Ever since Latchford was a small child she has always made art. She says that corny and cliched as it might sound, it is as much a part of her as walking, eating or breathing and is a language through which she expresses herself.  Latchford grew up in Dalkey, a small village in county Dublin, but has lived and worked in Wexford for the last twenty years or so. Both areas are by the sea and this has always been a huge part of her life. Growing up, the artist’s father had a small fishing boat which if she wasn’t in – chances are she was helping to strip and repaint it.  The smell of turps, despite being a constant in her studio, instantly transports her back to this every time she opens a bottle. Seemingly never-ending hot summers were spent fishing and going back and forth to Dalkey island, where she and her friends explored the ruins of the old fort and had all sorts of adventures, imagining they were one of Enid Blyton’s Famous Five. They swam in the small cove whilst their mums sat chatting,  picnic’ing -keeping a watchful eye.  It is hardly a surprise given the enormous influence of the sea in her life- that if found its way into her work.  Latchford’s beach themed paintings stem from a mixture of these memories merged with more recent times spent on the gorgeous Curracloe beach, close to where she lives in Wexford.  (You might know it as the beach that Saving Private Ryan was filmed on). She observes people lost in thought, digging sandcastles, running, chatting, swimming – generally doing what we all do on a beach- and she translates their gestures into paintings. Whilst the places are inherently part of her, it is primarily the figure that she is interested in, rather than the landscape – which she abstracts and simplifies, breaking it down into blocks of colour.  Another strand within her work is portraiture. She likes and is interested in people and their stories-simple as – and that is why she find painting them so intriguing.


Latchford holds a BA (hons) in Art. Originally from Dublin, she now lives and works in Wexford. She was recipient of an Artlinks bursary in 2018 and of County Wexford Arts Department’s Tyrone Guthrie award in 2014. She has been awarded primary school residencies under the auspices of the Living Arts Project in 2014, 2106, 2017 and in 2018. She works as a facilitator within County Wexford Arts Department Arts Ability programme.

Short Statement:

Latchford’s painting practice, which is predominately figurative, has for many years explored the theme of memory. She grew up by the sea in Dalkey, County Dublin but now lives and works in Wexford. The sea has always played a large part in her life- and is around which many memories are based. Recently, an interest in climate change has informed her work. Seemingly unconnected areas of research each serve as a metaphor for the other – both are subject to a type of erosion.

Family loss – erosion of memories and erosion of the very places many of these memories are rooted in – has inspired her current body of work.

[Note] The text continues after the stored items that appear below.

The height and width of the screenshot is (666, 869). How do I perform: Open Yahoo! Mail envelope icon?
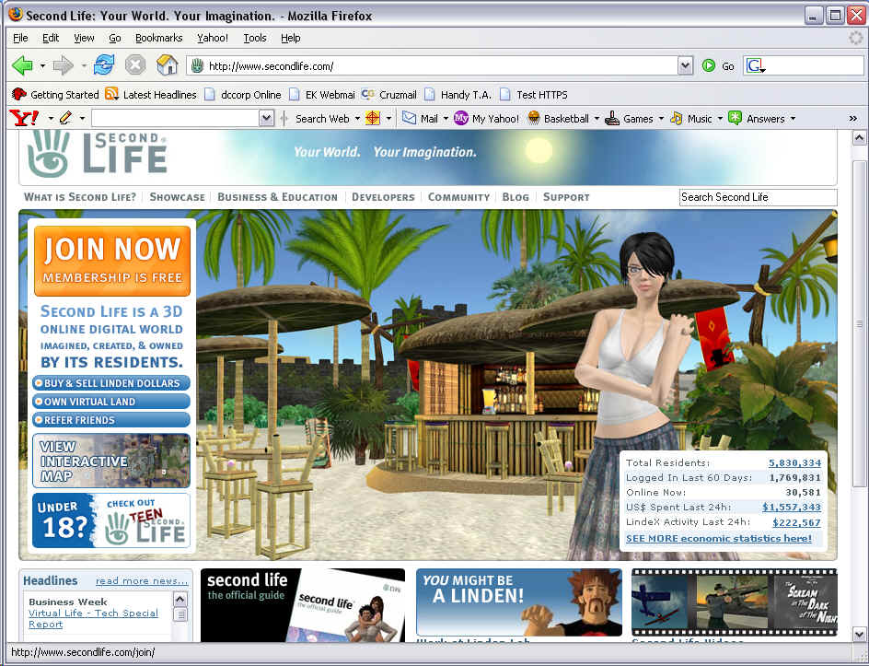[x=409, y=118]
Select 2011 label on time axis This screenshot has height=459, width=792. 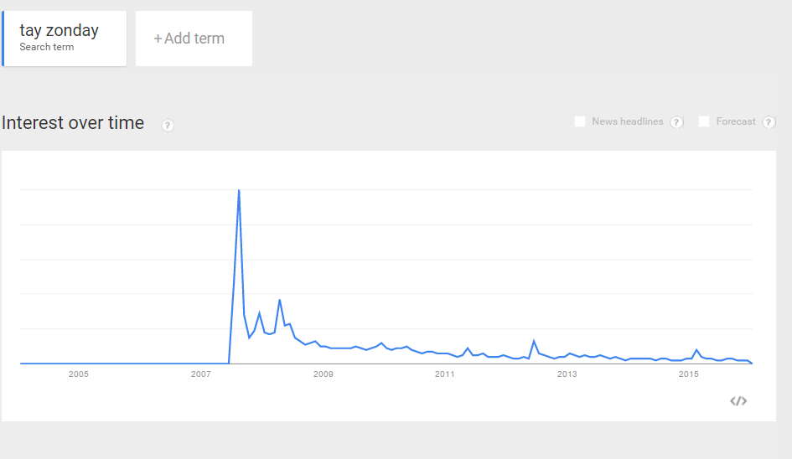pyautogui.click(x=445, y=374)
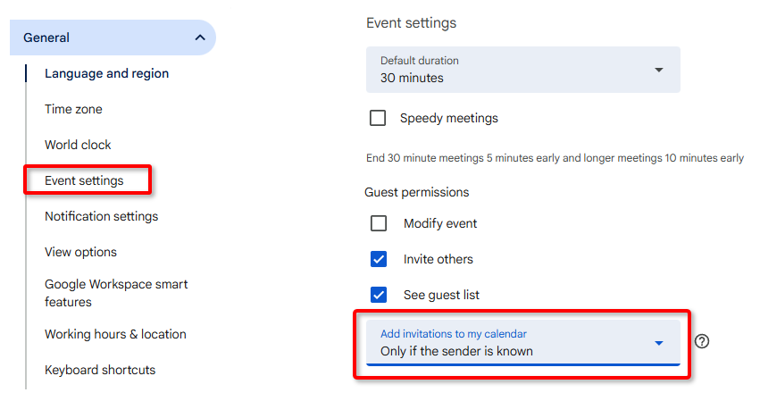Open Keyboard shortcuts section

pyautogui.click(x=100, y=370)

Since 2019, a pink line has become a recurring motif within her work, wrapping itself protectively around people and memories – linking both to places in a very visual way. Aesthetically it pleases her as it interrupts the work, adding an element of abstraction and stopping it being read as a straightforward scene.

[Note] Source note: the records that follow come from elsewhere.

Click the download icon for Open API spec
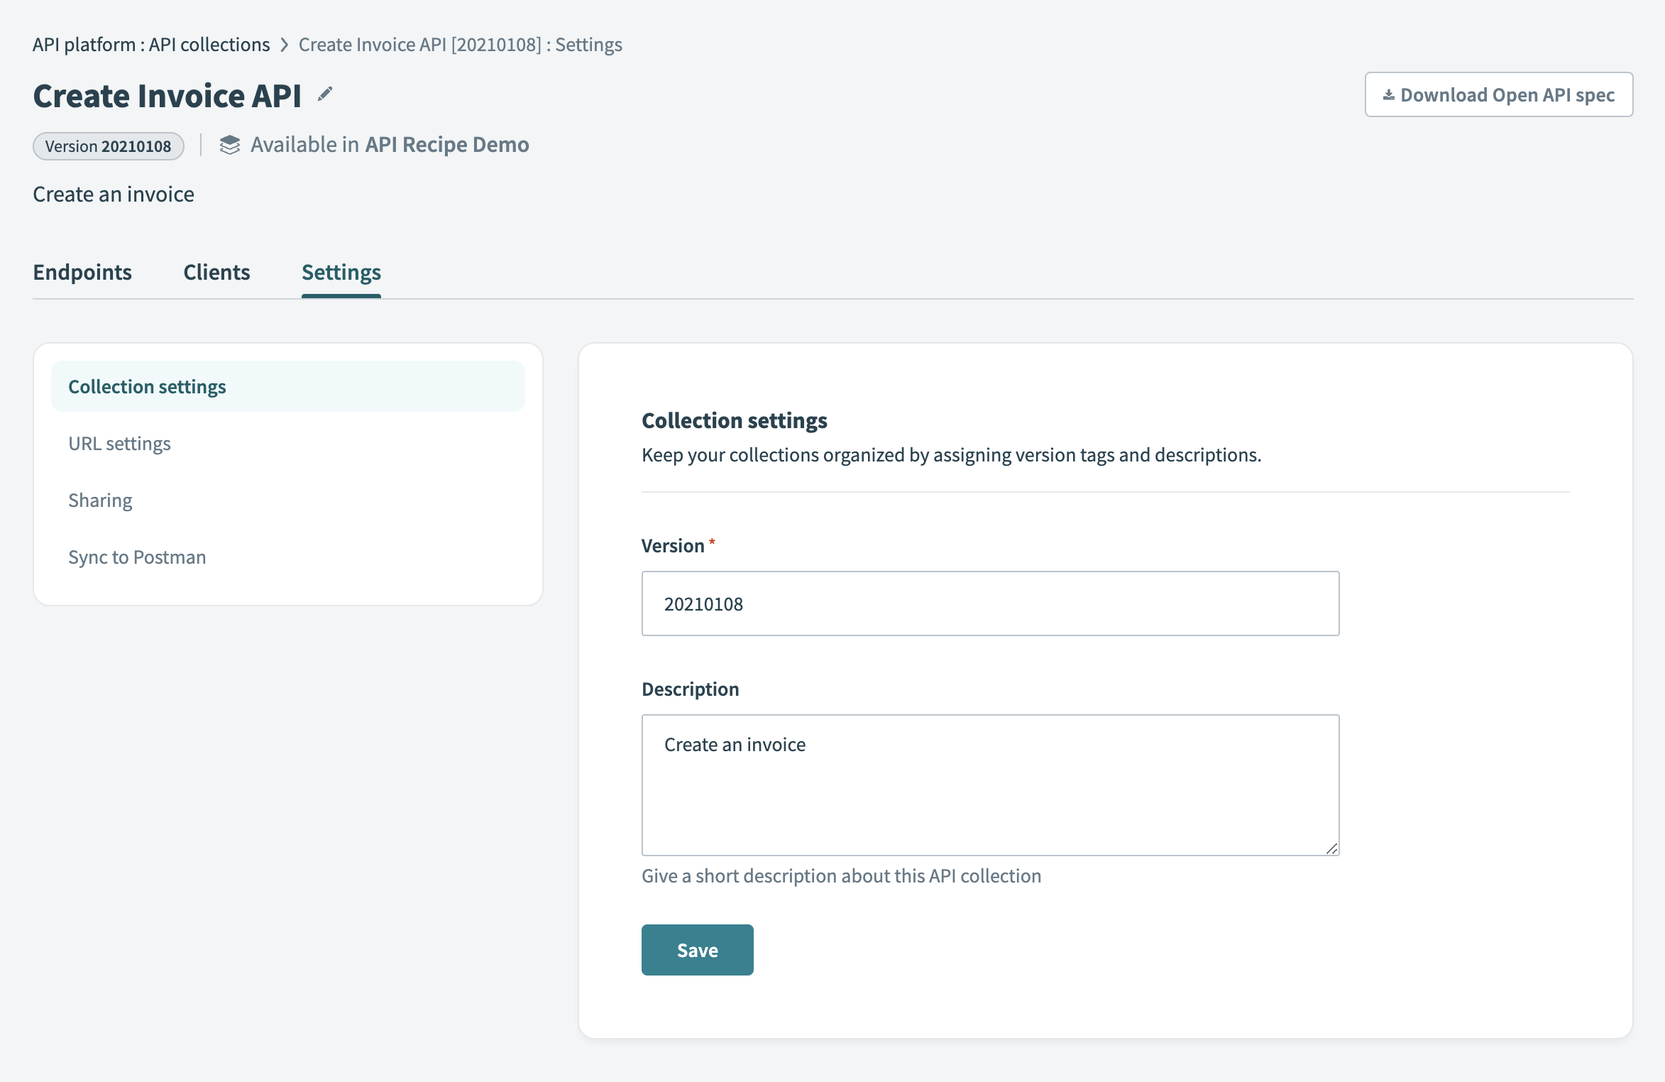Image resolution: width=1665 pixels, height=1082 pixels. [x=1387, y=94]
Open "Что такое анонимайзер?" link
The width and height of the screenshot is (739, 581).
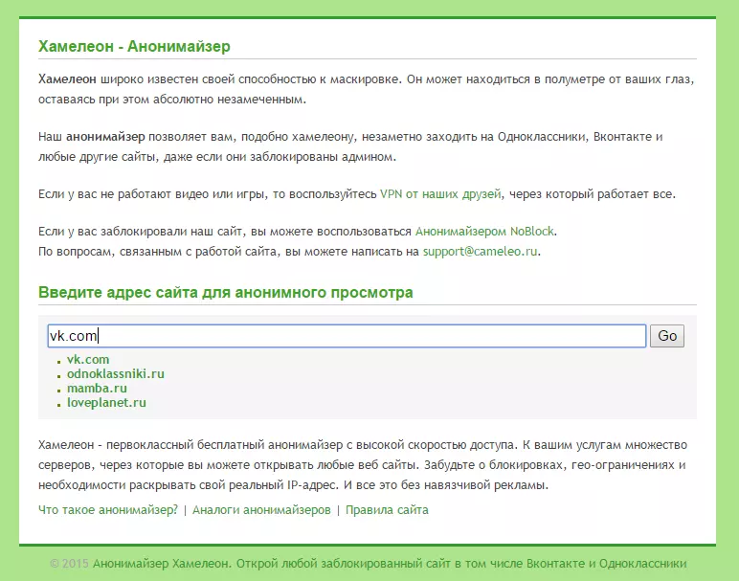pyautogui.click(x=108, y=510)
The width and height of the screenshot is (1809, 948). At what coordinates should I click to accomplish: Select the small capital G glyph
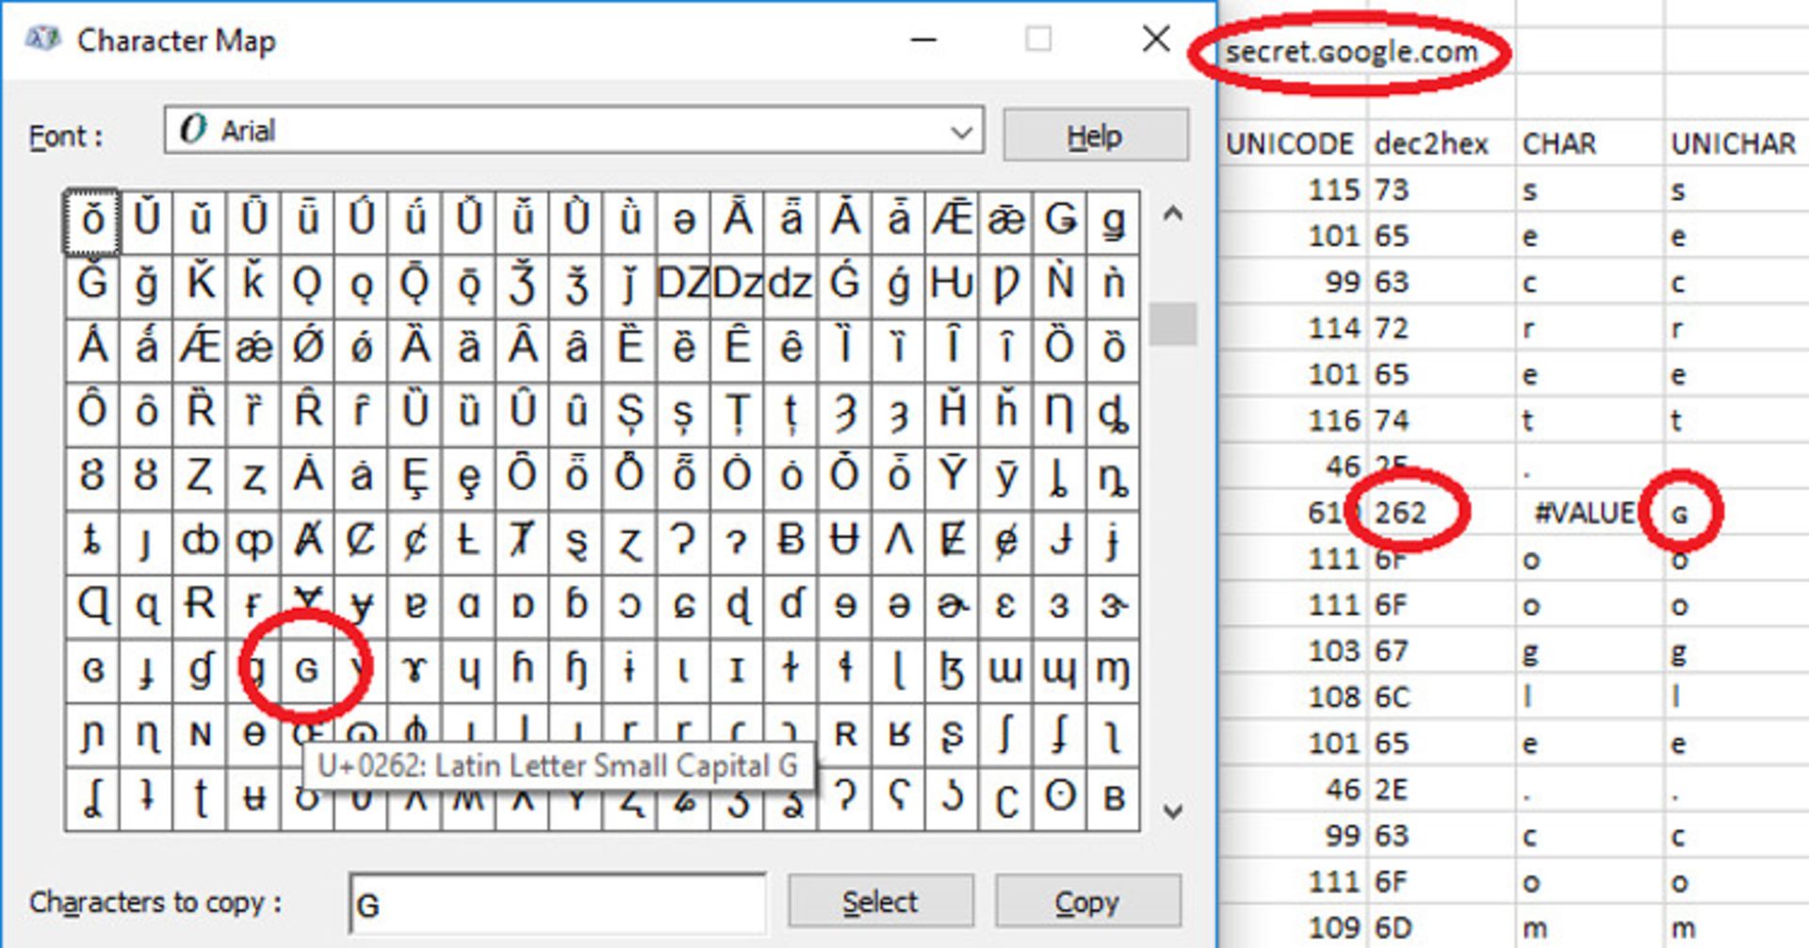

She works mainly in oils on canvas, wood panels and ceramic tiles – and acrylics when working on Perspex.

Latchford’s paintings are in collections in Ireland, Europe, USA and Hong Kong.

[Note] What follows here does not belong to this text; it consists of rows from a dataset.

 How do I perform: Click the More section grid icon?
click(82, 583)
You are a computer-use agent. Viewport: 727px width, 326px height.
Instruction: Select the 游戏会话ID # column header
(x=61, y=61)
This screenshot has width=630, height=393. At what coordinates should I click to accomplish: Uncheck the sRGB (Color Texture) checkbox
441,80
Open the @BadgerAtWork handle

In 2022 she had a solo show, SPF 50, in the Creative Hub, Wexford and was part of a group show in Wex-Art (Office for art) curated by Anya von Gosseln. She currently has work in Wide Open Space, County Hall, Wexford, curated by Eamonn Maxwell.

Recent exhibitions include the society of Woman Artists Annual Exhibition, London and Sceilini in Paint, Hong Kong.

She was selected for Wexford Arts Centre’s MAKEcurate programme 2022. As part of that had a conversation about her practice in front of an audience, as part of her show SPF 50, with curator and art historian Catherine Marshall. You can see it here https://youtu.be/0goLoCYNJjE

“The longer you look at an object, the more abstract it becomes, and, ironically, the more real”

Lucian Freud.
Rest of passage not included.